"All together an idyll"

A week spent with a Jan Mankes painting

One of the things I use Instagram for is looking at art. It always makes me feel good when I find new seams of art running through the deep, black pits of social media—as though there are people still out there trying to use it to share things they really care about. You can’t really monetise the work of dead artists, especially the famous ones. It’s not content. All you can do it post it and say, “Look at this. I like it. It says something to me,” and wait for someone with the copyright to request that it gets taken down. There’s nothing in it for you other than the joy of sharing. I respect that.

Last week I stumbled across a painting that I ended up coming back to over and over again. 

Honesty in a Japanese Vase by Jan Mankes

The way the light is captured by the artist in the top right pennies of honesty now lives in the front of my brain forever; so real, softly glowing with reflected light. Moonlike. The stone-earth colours of the painting feels clean, but not warm, like an old but well-scrubbed farmhouse sitting room. It must have been painted in his home—that’s what I think, anyway. I can feel the familiarity, so second-nature that no details are included. No marks on the wall, no pattern on the table. His mind fills in the gaps, just as mine do.
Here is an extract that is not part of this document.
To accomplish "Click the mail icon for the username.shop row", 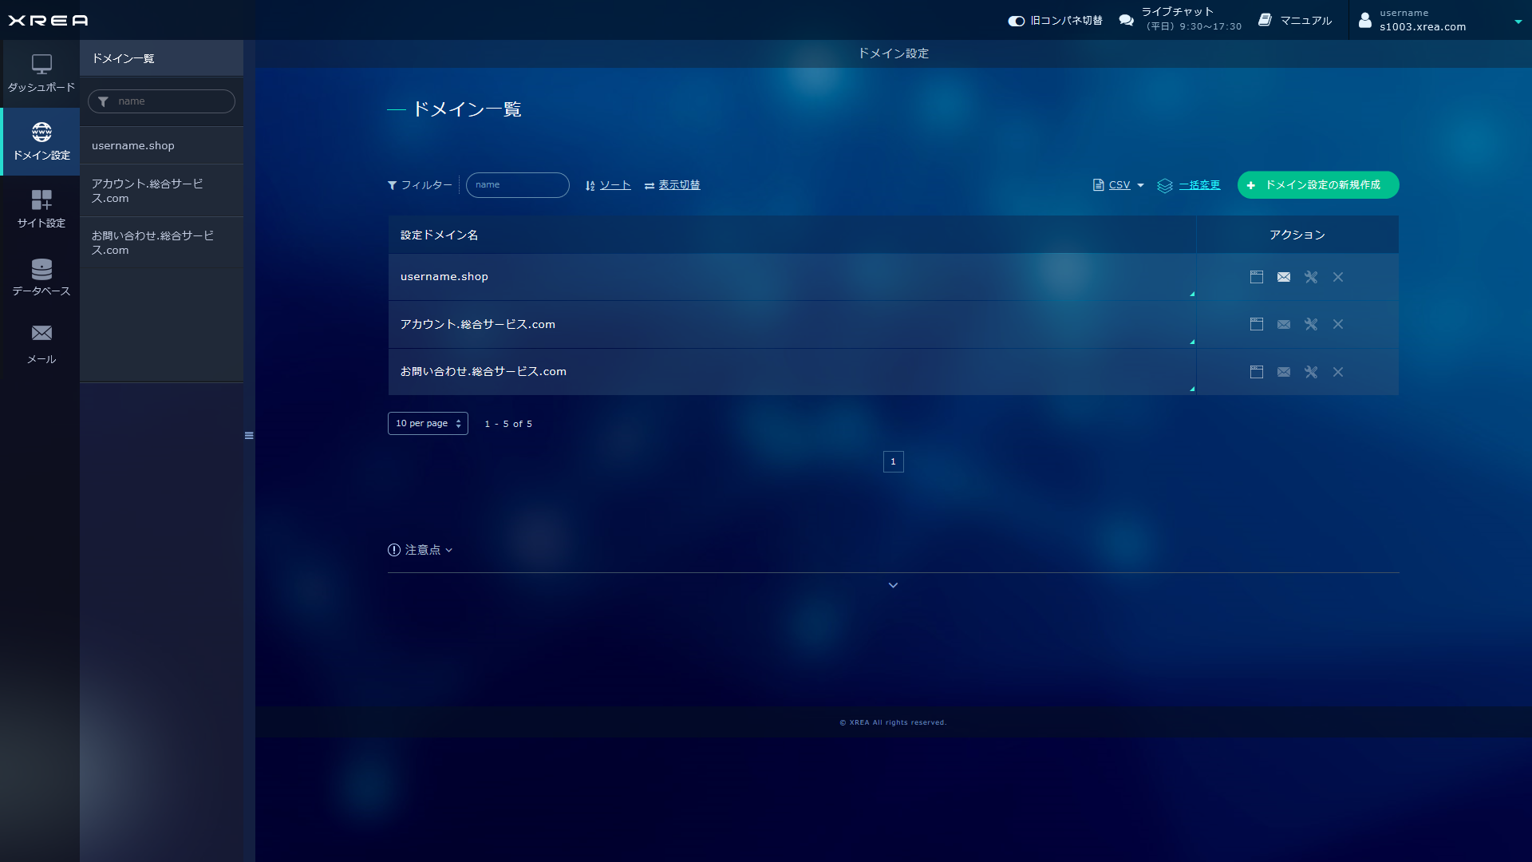I will point(1284,277).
Jan Mankes was a young painter from Meppel in the Netherlands. As a Dutch painter in the late 19th century, he would normally have been expected to move to a more sociable city after completing his studies, but he seemed to prefer the quiet of the countryside. And anyway, he communicated just fine with his contemporaries by post, and had plenty of artistic, creative and philosophical stimulation at home. He and his wife were progressives, and she, Anne Zernike, a theologian interested in Taoism, Christian Socialism, pacifism and vegetarianism, became the first female minister (with a doctorate too, no less) in Holland. 

He died in 1920 aged 30 from TB. I learned that his paintings stir a debate among fans of Dutch Realism, of which school he considered to belong, due to their often imaginary aspects. Mankes preferred to sketch and re-sketch his subjects multiple times to commit them to memory, and then complete his works separately. This, to many, is not true realism. 

Looking at Honesty in a Japanese Vase, or his self portraits which I find eerie and fascinating, I would argue that by painting this way shows exactly how he saw the world—painting with feeling as well as with accuracy and skill. By painting from memory, and with his glazing technique to create a dreamlike luminescence-effect, he was painting his reality. And this week, I have enjoyed living there.

“A truly miraculous animal, in shape, hues and character; all together an idyll.” — Jan Mankes on his owl, a gift from his patron Pauwels, a merchant.